Task brief »
Whenever a line in the data contains "computer", show that line.
------------------------
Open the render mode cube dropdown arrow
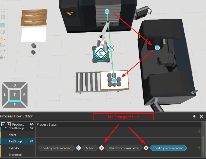click(x=5, y=40)
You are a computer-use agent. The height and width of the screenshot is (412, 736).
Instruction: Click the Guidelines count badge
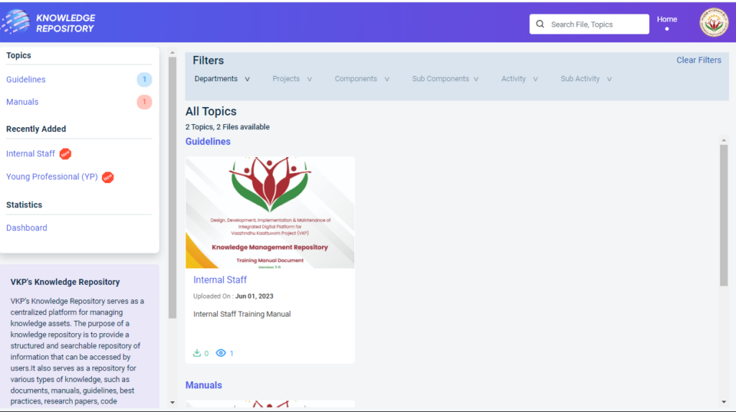(x=144, y=80)
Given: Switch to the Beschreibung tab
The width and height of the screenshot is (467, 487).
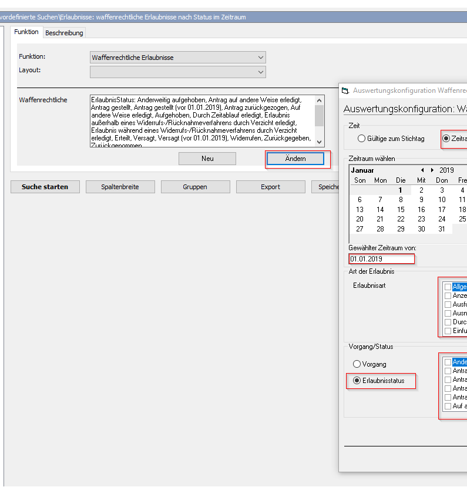Looking at the screenshot, I should tap(64, 33).
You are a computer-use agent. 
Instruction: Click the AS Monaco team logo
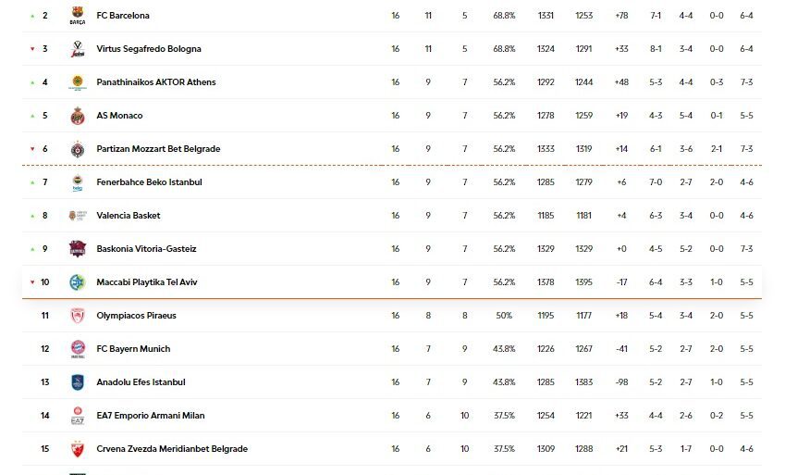click(x=78, y=116)
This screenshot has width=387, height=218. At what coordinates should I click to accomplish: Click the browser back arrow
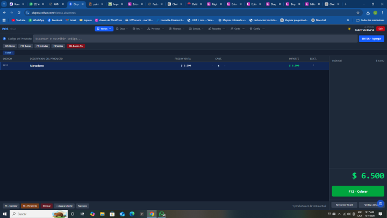point(4,12)
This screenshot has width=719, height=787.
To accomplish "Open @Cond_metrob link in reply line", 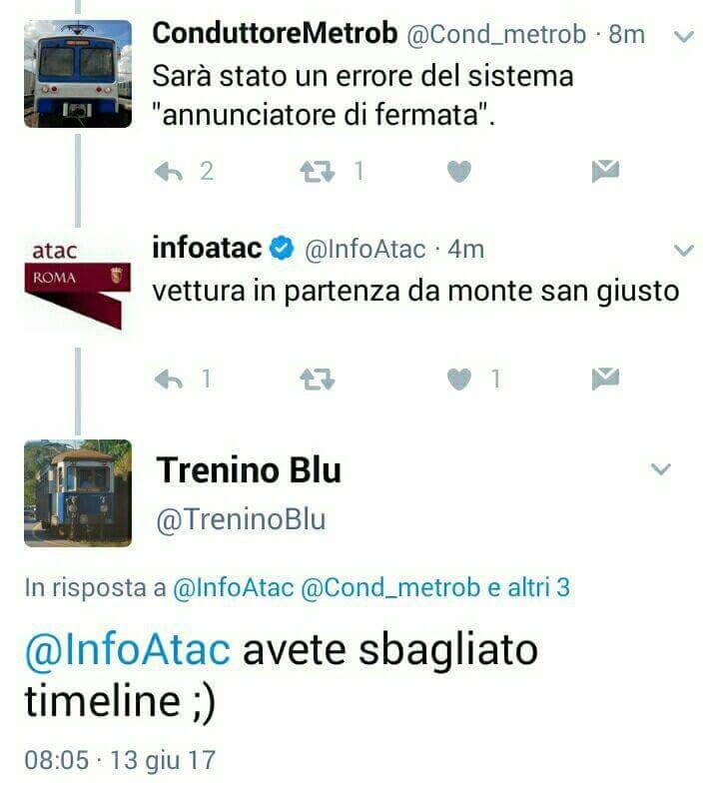I will (x=390, y=587).
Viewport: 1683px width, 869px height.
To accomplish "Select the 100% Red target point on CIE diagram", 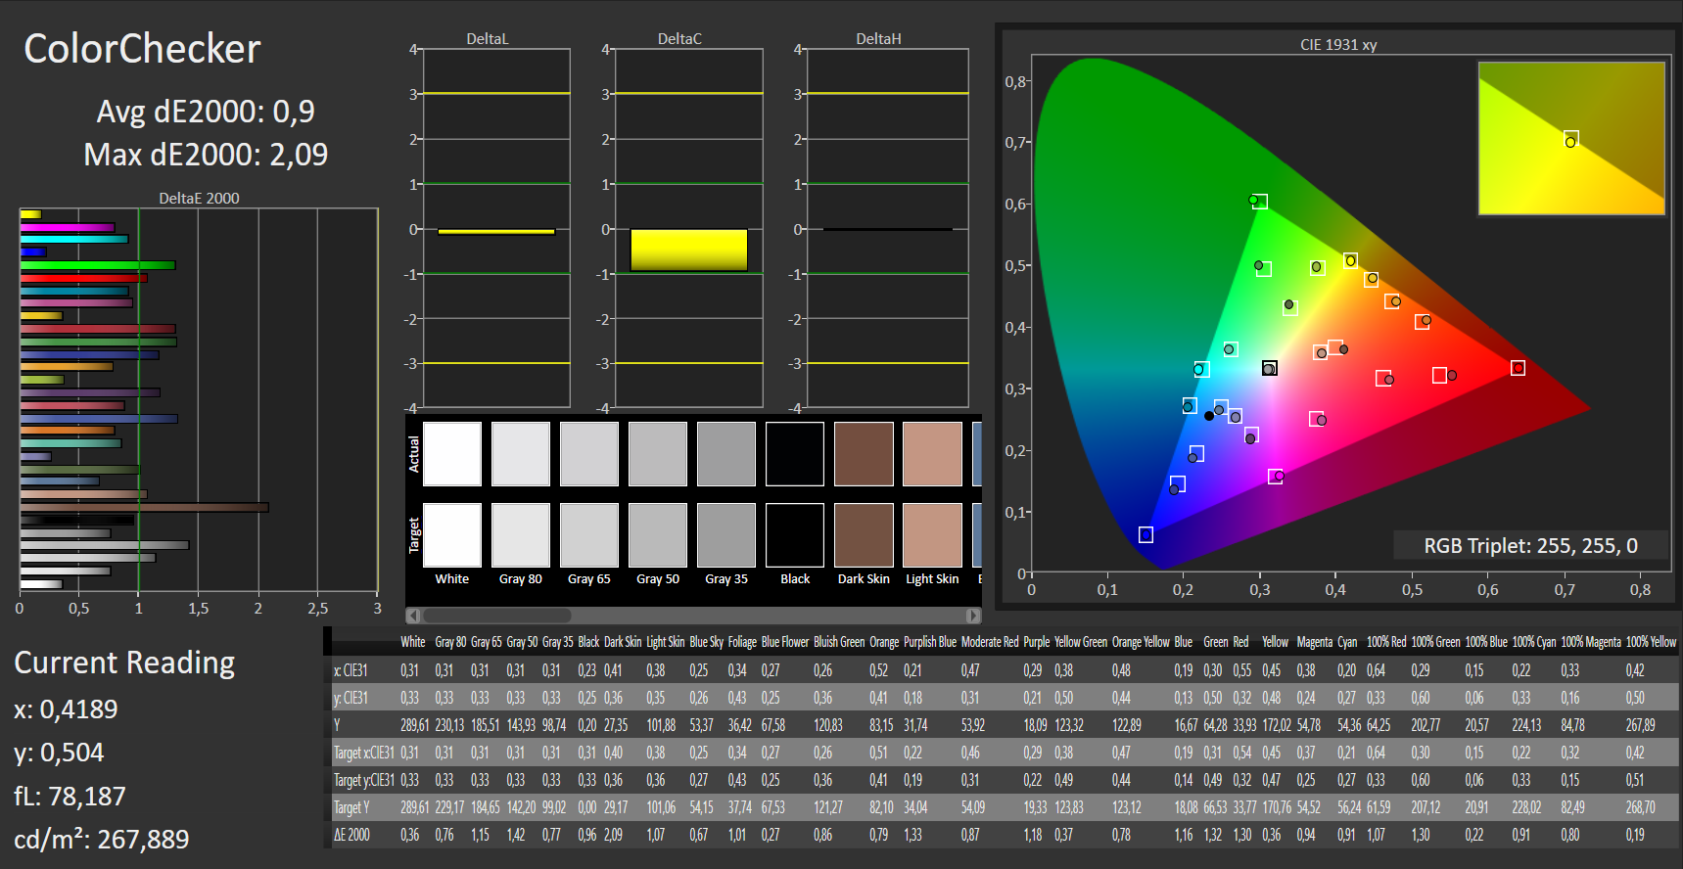I will coord(1518,368).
------------------------
Solution to this task »
You are a computer-use agent. The height and width of the screenshot is (412, 736).
You are a computer-use agent. 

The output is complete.